His research is distinctively interdisciplinary, covering human-centric AI, distributed machine learning, and computer networking. His editorial leadership is evident through his roles as an Editor for IEEE/ACM Transactions on Networking and an Associate Editor for IEEE Transactions on Mobile Computing. He previously contributed as an Editor for IEEE Transactions on Wireless Communications and a Guest Editor for IEEE Journal on Selected Areas in Communications, and notably served as General Chair for the 21st IEEE/IFIP WiOpt International Conference (2023) in Singapore.

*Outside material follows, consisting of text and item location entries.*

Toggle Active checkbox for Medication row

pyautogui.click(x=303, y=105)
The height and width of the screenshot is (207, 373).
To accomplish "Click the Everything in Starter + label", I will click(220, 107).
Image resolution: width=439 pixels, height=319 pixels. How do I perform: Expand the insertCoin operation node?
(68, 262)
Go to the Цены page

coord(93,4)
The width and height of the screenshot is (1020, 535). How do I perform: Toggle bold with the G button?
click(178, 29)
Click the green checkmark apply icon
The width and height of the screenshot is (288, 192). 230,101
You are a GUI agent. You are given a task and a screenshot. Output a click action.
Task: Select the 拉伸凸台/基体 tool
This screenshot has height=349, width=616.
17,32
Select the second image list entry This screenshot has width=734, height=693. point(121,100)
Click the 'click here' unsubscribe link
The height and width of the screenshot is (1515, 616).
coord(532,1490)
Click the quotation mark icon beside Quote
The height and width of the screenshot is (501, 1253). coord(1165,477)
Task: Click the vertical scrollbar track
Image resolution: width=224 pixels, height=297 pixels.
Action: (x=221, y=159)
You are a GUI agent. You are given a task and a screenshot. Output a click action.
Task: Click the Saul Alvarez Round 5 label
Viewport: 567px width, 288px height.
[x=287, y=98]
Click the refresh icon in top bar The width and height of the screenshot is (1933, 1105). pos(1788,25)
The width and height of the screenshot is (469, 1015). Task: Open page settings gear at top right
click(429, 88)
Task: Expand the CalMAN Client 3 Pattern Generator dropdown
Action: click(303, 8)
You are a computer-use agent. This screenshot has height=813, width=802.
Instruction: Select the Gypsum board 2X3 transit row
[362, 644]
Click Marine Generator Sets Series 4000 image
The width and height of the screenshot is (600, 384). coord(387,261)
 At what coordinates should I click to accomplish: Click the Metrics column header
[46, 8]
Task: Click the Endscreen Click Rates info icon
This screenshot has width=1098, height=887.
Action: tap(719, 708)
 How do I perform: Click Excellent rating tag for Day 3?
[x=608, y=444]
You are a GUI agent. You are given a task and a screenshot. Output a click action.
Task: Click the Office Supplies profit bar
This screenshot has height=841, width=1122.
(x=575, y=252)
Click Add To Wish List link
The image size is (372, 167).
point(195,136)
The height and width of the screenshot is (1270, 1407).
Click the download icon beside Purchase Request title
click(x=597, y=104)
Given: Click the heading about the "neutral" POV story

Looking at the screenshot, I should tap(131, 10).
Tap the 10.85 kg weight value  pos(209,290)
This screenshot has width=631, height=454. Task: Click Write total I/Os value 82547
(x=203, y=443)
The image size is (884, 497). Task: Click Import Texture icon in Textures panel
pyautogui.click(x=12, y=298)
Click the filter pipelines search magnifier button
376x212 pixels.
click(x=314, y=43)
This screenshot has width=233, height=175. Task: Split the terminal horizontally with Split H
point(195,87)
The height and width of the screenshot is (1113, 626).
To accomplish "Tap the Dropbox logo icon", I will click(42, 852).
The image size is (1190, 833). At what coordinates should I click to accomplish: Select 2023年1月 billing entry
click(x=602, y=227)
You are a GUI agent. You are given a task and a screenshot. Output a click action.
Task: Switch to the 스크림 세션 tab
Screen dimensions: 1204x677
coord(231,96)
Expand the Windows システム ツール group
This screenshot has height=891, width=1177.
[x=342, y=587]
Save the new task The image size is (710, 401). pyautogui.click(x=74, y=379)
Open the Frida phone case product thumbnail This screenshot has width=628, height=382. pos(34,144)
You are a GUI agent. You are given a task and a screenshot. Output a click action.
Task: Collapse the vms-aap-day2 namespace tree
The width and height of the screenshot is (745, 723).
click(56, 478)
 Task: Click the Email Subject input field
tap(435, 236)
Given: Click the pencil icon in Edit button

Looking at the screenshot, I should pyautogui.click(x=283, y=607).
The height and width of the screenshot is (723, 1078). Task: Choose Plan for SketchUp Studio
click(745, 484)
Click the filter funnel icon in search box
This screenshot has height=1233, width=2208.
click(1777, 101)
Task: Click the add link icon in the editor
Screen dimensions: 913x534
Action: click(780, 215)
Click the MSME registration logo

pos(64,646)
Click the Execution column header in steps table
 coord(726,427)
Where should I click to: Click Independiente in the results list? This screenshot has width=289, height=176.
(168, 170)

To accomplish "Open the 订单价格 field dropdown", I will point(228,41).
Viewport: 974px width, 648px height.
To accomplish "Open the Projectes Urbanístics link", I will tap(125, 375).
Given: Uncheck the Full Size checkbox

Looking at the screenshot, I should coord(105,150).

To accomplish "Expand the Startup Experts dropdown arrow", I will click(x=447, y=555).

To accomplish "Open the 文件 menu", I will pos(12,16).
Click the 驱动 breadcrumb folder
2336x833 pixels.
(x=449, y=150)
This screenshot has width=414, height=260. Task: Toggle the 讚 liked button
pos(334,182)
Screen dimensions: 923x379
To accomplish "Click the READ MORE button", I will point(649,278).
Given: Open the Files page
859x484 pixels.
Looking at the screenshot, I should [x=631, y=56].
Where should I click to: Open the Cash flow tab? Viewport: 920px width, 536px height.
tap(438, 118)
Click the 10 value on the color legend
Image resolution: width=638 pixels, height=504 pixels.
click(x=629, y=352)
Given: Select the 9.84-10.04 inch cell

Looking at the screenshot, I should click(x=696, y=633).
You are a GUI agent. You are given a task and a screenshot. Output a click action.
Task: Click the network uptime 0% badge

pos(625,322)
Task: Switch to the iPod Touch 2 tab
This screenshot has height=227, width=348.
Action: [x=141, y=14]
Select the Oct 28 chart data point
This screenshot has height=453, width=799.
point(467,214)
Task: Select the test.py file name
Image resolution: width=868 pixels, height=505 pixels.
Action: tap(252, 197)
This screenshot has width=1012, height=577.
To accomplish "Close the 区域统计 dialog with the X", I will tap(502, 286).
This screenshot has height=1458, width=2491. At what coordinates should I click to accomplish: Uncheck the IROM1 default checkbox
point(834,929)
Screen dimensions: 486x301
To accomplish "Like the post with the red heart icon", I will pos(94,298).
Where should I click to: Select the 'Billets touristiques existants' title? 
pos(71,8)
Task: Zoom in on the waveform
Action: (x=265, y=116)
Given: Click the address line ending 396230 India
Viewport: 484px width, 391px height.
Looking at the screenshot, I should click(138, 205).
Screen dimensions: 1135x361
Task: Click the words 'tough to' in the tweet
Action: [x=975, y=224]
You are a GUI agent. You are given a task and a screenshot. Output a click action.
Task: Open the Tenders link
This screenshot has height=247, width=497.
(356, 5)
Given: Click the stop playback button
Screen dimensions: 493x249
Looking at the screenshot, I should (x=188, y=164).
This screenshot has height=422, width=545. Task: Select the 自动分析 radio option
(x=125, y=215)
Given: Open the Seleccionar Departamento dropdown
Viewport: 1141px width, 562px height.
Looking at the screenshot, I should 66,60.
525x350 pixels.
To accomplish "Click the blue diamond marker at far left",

His contributions to interdisciplinary research "Network Economics" with publications in top engineering, AI, and business venues have garnered significant acclaim. Since 2021, Stanford University has recognized him among the World's Top 2% Scientists, and ScholarGPS named him a 2022 Highly Ranked Scholar. His awards include the First Prize Paper Award from the Computer Academy of Guangdong (2024), a Finalist for the Best Paper Award at IEEE/IFIP WiOpt 2024, and the SUTD Excellence in Research Award. Earlier in his career, he was the Runner-up for the IEEE ComSoc Best Young Professionals Award (2016) and received the 10th Asia-Pacific Outstanding Young Researcher Award from the IEEE Communications Society (2015). His research has been robustly supported by over $10 million USD in funding, spanning grants from the National Research Foundation of Singapore, Ministry of Education, Ministry of Defence, Singapore DSO National Laboratories, and partnerships with global tech giants. His mentorship has also been highly successful, with numerous Ph.D. and postdoc graduates now holding senior faculty positions in prestigious academic institutions and leading industry roles globally.